The CaMMouflage Phase I trial is an open-label, multicenter, clinical trial designed to evaluate CB-011 in adults with relapsed or refractory multiple myeloma (r/r MM). Part A, a 3+3 dose-escalation design, will evaluate the safety and tolerability of CB-011 at multiple dose levels and will be utilized to determine the maximum tolerated dose and/or the recommended Phase II dose. Part B is the dose-expansion portion with the primary objective of determining tumor response after a single dose of CB-011. CaMMouflage will include patients who have had three or more prior lines of therapy and will exclude patients who have received a BCMA-targeted therapy within the last 3 months and/or any prior CAR T-cell therapy.


FDA Approval of Lymphatic Tracer for All Breast Cancer Staging Procedures

The Magtrace lymphatic tracer can now be used for all patients undergoing breast cancer surgery.
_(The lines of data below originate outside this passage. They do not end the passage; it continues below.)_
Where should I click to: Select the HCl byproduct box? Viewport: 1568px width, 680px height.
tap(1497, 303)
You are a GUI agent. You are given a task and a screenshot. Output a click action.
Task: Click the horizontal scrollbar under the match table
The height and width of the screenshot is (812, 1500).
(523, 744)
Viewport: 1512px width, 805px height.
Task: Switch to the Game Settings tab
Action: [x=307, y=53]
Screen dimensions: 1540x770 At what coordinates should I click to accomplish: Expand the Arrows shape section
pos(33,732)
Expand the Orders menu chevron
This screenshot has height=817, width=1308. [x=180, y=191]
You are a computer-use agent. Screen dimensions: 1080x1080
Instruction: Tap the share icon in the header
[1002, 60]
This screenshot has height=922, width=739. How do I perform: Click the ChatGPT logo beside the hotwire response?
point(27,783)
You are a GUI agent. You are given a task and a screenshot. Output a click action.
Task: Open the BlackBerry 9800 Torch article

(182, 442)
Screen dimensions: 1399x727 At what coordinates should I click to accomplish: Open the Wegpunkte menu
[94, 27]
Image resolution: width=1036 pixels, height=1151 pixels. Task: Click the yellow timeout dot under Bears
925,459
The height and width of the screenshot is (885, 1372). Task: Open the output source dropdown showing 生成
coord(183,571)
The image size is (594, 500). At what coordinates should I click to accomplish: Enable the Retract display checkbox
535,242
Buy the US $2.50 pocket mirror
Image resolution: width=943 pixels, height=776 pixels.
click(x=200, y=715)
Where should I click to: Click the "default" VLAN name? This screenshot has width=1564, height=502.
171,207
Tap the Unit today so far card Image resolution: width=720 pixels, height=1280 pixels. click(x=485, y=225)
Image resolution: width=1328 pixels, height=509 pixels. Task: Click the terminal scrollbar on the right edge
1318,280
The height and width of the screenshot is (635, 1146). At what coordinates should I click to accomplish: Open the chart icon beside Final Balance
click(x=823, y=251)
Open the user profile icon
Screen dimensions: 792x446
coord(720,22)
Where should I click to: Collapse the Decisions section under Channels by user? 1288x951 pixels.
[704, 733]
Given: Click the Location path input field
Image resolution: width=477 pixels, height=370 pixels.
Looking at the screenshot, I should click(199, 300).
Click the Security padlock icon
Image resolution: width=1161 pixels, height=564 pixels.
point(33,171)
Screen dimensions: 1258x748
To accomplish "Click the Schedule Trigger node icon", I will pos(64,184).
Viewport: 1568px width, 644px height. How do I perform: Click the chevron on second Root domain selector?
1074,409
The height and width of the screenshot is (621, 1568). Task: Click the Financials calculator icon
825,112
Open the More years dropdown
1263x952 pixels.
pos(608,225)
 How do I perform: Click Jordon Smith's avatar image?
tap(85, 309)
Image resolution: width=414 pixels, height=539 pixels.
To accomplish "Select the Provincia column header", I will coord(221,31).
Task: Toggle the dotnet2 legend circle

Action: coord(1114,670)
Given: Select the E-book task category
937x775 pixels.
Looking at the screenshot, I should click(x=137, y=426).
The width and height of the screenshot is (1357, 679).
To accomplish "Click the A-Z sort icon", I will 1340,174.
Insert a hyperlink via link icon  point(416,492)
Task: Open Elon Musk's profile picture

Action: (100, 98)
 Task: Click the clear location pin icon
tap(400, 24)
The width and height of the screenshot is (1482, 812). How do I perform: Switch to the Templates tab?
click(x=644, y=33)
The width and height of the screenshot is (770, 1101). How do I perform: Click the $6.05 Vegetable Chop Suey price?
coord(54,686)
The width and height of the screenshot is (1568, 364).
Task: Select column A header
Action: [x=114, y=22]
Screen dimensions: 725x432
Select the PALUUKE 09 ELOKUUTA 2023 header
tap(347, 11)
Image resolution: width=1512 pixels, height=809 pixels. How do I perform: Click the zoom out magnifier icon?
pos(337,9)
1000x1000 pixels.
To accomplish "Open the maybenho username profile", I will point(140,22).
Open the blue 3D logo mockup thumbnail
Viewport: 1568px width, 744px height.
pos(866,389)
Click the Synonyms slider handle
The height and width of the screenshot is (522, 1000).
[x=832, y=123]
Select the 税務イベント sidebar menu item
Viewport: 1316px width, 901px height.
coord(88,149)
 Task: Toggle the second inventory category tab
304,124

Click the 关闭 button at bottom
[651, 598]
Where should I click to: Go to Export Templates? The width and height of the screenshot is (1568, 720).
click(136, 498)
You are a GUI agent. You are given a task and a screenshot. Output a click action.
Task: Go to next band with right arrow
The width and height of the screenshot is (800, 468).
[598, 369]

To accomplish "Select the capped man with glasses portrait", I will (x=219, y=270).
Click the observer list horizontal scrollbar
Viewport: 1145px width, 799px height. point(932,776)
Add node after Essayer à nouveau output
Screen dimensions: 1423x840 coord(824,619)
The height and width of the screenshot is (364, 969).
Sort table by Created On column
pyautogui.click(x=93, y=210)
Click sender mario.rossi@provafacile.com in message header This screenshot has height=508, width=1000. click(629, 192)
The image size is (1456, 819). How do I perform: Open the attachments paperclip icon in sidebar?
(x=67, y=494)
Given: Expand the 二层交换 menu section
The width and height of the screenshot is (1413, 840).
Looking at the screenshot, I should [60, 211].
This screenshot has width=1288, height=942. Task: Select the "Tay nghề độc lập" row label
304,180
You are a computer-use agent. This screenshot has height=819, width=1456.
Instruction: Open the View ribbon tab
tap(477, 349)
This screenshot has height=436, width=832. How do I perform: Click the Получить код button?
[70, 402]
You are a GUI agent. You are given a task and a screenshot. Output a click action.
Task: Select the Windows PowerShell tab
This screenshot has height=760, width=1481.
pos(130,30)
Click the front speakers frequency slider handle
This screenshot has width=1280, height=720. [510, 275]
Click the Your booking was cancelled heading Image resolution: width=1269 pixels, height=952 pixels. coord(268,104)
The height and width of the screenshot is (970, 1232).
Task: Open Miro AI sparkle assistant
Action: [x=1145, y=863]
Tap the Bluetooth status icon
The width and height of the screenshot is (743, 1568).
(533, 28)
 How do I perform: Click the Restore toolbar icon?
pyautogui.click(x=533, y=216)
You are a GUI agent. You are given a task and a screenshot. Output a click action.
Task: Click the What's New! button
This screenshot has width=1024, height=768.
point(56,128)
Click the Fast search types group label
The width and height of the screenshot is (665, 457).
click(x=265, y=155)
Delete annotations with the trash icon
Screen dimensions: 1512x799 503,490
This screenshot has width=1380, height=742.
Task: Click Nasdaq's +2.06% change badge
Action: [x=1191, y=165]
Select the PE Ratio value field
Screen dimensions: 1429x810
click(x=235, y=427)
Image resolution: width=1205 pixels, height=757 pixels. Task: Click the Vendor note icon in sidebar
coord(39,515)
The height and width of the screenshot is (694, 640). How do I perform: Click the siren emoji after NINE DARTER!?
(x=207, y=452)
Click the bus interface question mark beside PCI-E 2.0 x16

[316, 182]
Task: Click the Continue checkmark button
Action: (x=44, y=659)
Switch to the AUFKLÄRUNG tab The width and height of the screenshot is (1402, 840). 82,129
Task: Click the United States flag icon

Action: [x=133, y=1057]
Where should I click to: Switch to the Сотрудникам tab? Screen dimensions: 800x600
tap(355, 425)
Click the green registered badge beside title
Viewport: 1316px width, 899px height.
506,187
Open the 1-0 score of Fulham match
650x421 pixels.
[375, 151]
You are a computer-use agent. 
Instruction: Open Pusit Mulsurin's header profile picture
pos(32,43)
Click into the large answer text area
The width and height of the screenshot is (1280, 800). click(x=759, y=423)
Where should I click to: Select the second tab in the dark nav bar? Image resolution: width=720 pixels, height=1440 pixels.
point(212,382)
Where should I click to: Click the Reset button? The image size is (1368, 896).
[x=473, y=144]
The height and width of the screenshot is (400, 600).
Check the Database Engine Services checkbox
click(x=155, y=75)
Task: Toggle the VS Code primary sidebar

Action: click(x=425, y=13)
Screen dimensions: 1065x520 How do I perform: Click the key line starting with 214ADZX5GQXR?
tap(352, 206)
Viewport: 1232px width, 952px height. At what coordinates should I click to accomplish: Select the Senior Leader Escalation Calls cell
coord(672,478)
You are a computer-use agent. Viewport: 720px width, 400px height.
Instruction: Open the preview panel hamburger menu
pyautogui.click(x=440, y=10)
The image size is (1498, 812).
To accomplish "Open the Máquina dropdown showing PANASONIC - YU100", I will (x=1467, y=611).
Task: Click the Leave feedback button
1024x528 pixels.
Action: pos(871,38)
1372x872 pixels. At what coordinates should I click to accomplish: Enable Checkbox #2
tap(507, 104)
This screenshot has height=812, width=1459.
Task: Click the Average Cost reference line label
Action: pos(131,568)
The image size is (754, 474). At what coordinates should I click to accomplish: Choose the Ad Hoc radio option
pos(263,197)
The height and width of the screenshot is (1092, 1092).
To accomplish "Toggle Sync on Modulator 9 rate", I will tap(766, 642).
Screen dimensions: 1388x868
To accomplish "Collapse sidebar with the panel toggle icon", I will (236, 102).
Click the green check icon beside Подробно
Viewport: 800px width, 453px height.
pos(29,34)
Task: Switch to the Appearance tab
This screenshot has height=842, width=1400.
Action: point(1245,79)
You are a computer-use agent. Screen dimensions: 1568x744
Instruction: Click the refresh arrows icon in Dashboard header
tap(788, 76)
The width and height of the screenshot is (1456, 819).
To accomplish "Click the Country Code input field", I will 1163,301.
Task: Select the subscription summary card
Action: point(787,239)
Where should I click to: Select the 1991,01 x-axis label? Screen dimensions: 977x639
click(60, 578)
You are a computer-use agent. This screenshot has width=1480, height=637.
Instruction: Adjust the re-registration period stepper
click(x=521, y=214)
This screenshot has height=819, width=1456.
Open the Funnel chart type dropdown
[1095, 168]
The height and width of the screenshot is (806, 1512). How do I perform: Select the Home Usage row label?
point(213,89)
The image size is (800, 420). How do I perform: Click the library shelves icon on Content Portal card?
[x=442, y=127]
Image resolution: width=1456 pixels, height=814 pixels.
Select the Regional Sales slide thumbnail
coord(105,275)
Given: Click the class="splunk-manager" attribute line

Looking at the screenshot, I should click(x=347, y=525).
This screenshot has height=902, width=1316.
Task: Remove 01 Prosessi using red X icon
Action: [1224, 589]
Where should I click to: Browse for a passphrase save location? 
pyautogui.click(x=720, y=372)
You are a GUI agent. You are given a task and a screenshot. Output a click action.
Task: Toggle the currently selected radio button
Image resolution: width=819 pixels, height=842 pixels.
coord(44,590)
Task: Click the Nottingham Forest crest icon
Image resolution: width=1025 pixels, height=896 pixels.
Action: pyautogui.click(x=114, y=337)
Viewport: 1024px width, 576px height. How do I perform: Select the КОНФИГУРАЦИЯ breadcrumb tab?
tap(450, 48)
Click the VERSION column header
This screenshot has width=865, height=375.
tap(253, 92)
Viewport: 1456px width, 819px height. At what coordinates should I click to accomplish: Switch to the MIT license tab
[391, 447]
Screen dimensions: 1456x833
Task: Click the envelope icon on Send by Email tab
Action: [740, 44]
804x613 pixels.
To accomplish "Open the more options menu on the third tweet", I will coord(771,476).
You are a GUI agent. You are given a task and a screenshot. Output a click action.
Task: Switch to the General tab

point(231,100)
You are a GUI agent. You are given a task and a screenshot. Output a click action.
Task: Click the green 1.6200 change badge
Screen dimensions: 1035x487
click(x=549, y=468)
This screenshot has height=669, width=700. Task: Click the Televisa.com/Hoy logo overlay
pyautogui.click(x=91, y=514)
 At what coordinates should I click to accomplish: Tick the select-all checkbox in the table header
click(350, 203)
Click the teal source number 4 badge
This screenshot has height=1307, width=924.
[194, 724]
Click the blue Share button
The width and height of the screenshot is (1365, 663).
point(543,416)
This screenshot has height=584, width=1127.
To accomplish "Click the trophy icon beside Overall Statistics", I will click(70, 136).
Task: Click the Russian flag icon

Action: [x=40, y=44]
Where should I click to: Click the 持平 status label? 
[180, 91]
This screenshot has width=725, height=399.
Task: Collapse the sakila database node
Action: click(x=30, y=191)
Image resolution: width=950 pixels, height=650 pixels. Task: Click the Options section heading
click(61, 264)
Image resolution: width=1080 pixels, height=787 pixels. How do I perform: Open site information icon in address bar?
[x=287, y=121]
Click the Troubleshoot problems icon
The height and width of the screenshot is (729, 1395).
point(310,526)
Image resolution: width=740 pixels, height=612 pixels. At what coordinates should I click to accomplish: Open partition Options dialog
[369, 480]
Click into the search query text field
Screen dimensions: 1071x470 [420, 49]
It is the first tracer specifically designed to optimize the breast cancer staging procedure, sentinel lymph node biopsy. It helps surgeons determine if the tumor has spread beyond the breast by precisely identifying the first draining or sentinel lymph nodes in the armpit for further analysis.


Previously, the lymphatic tracer was approved for patients undergoing a mastectomy procedure. Since then, additional data submitted to the FDA has validated its use for all breast cancer patients. This now expands the treatment to all patients choosing breast-conserving surgery.


One of the greatest advantages of the lymphatic tracer over the current standard practice of using a radioactive tracer combination is that it is not limited by nuclear medicine supply chain issues. This means there is no need for hospitals to suffer delays to or cancellations of cancer patient surgeries.


"What originally drew me to [this product] were the huge benefits it could provide to our patients, including eliminating the pain of a radioactive injection and reducing unnecessary surgery. I truly believe that with this news, there is no reason why it shouldn't become the new standard of care for sentinel lymph node biopsy," said Michael Alvarado, MD, Professor of Surgery at UCSF. "This much-anticipated approval allows any surgeon, regardless of hospital setting, to offer their patients the best standard of treatment in breast cancer staging. For the first time in the U.S., operating departments will not have to rely on nuclear medicine before they can operate on their patients."